Task
Print the full listing below exactly, keeping every character as it stands.

Exercise inputs
↓↓↓

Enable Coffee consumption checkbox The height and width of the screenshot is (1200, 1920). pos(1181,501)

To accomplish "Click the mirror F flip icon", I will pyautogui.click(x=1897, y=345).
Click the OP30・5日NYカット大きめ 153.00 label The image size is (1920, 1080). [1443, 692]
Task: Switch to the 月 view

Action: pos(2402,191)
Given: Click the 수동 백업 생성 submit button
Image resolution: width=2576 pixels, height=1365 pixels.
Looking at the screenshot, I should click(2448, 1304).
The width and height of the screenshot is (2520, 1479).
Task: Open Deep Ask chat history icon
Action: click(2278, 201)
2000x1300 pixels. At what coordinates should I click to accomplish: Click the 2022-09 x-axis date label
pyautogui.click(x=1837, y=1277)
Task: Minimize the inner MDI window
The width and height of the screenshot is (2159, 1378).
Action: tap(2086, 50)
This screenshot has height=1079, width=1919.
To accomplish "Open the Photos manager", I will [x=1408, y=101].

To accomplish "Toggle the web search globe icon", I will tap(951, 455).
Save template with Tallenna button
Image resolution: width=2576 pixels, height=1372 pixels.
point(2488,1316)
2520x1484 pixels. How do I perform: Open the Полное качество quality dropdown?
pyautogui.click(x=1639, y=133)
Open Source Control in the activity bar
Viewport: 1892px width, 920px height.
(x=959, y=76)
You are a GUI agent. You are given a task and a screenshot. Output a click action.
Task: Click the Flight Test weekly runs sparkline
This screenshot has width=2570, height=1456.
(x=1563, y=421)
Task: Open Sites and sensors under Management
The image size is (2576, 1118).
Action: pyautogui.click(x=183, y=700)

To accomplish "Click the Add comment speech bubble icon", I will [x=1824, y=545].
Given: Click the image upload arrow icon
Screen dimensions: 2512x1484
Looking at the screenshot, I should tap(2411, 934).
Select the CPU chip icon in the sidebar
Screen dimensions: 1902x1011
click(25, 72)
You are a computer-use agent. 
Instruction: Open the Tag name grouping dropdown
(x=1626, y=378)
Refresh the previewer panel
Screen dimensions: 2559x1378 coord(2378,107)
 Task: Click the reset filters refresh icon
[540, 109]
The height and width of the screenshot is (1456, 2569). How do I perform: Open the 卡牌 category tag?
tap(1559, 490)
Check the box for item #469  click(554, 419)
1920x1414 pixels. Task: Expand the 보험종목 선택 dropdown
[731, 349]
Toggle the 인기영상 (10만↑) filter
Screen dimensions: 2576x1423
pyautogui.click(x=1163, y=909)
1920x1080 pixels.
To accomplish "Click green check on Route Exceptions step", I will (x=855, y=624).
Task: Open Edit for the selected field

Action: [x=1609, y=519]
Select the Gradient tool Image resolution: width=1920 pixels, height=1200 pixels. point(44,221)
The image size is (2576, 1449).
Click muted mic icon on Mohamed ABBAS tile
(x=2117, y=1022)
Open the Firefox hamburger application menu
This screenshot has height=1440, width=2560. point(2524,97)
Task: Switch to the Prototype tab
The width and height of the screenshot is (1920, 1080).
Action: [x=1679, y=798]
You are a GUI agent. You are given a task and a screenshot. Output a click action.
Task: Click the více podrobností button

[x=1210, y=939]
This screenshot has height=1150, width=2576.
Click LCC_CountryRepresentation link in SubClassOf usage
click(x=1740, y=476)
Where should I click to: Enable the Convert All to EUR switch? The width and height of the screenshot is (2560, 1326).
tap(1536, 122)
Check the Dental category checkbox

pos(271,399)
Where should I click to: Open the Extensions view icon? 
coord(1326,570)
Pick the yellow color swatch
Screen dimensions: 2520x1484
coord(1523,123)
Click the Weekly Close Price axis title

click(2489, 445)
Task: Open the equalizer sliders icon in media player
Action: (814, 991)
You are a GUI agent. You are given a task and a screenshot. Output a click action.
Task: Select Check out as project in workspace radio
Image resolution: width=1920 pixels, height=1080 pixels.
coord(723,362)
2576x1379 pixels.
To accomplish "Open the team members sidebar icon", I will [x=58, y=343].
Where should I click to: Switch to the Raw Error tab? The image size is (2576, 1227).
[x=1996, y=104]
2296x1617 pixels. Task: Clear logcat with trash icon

↑↑↑

Task answer
Enable Coffee consumption checkbox The height and width of the screenshot is (1200, 1920). pos(1181,501)

To accomplish "Click the mirror F flip icon", I will pyautogui.click(x=1897, y=345).
Click the OP30・5日NYカット大きめ 153.00 label The image size is (1920, 1080). [1443, 692]
Task: Switch to the 月 view

Action: pos(2402,191)
Given: Click the 수동 백업 생성 submit button
Image resolution: width=2576 pixels, height=1365 pixels.
Looking at the screenshot, I should click(2448, 1304).
The width and height of the screenshot is (2520, 1479).
Task: Open Deep Ask chat history icon
Action: click(2278, 201)
2000x1300 pixels. At what coordinates should I click to accomplish: Click the 2022-09 x-axis date label
pyautogui.click(x=1837, y=1277)
Task: Minimize the inner MDI window
The width and height of the screenshot is (2159, 1378).
Action: tap(2086, 50)
This screenshot has height=1079, width=1919.
To accomplish "Open the Photos manager", I will [x=1408, y=101].

To accomplish "Toggle the web search globe icon", I will tap(951, 455).
Save template with Tallenna button
Image resolution: width=2576 pixels, height=1372 pixels.
point(2488,1316)
2520x1484 pixels. How do I perform: Open the Полное качество quality dropdown?
pyautogui.click(x=1639, y=133)
Open Source Control in the activity bar
Viewport: 1892px width, 920px height.
(x=959, y=76)
You are a GUI agent. You are given a task and a screenshot. Output a click action.
Task: Click the Flight Test weekly runs sparkline
This screenshot has width=2570, height=1456.
(x=1563, y=421)
Task: Open Sites and sensors under Management
The image size is (2576, 1118).
Action: pyautogui.click(x=183, y=700)

To accomplish "Click the Add comment speech bubble icon", I will [x=1824, y=545].
Given: Click the image upload arrow icon
Screen dimensions: 2512x1484
Looking at the screenshot, I should tap(2411, 934).
Select the CPU chip icon in the sidebar
Screen dimensions: 1902x1011
click(25, 72)
You are a computer-use agent. 
Instruction: Open the Tag name grouping dropdown
(x=1626, y=378)
Refresh the previewer panel
Screen dimensions: 2559x1378 coord(2378,107)
 Task: Click the reset filters refresh icon
[540, 109]
The height and width of the screenshot is (1456, 2569). How do I perform: Open the 卡牌 category tag?
tap(1559, 490)
Check the box for item #469  click(554, 419)
1920x1414 pixels. Task: Expand the 보험종목 선택 dropdown
[731, 349]
Toggle the 인기영상 (10만↑) filter
Screen dimensions: 2576x1423
pyautogui.click(x=1163, y=909)
1920x1080 pixels.
To accomplish "Click green check on Route Exceptions step", I will (x=855, y=624).
Task: Open Edit for the selected field

Action: [x=1609, y=519]
Select the Gradient tool Image resolution: width=1920 pixels, height=1200 pixels. point(44,221)
The image size is (2576, 1449).
Click muted mic icon on Mohamed ABBAS tile
(x=2117, y=1022)
Open the Firefox hamburger application menu
This screenshot has height=1440, width=2560. point(2524,97)
Task: Switch to the Prototype tab
The width and height of the screenshot is (1920, 1080).
Action: [x=1679, y=798]
You are a GUI agent. You are given a task and a screenshot. Output a click action.
Task: Click the více podrobností button

[x=1210, y=939]
This screenshot has height=1150, width=2576.
Click LCC_CountryRepresentation link in SubClassOf usage
click(x=1740, y=476)
Where should I click to: Enable the Convert All to EUR switch? The width and height of the screenshot is (2560, 1326).
tap(1536, 122)
Check the Dental category checkbox

pos(271,399)
Where should I click to: Open the Extensions view icon? 
coord(1326,570)
Pick the yellow color swatch
Screen dimensions: 2520x1484
coord(1523,123)
Click the Weekly Close Price axis title

click(2489, 445)
Task: Open the equalizer sliders icon in media player
Action: (814, 991)
You are a GUI agent. You are given a task and a screenshot. Output a click action.
Task: Select Check out as project in workspace radio
Image resolution: width=1920 pixels, height=1080 pixels.
coord(723,362)
2576x1379 pixels.
To accomplish "Open the team members sidebar icon", I will [x=58, y=343].
Where should I click to: Switch to the Raw Error tab? The image size is (2576, 1227).
[x=1996, y=104]
2296x1617 pixels. Task: Clear logcat with trash icon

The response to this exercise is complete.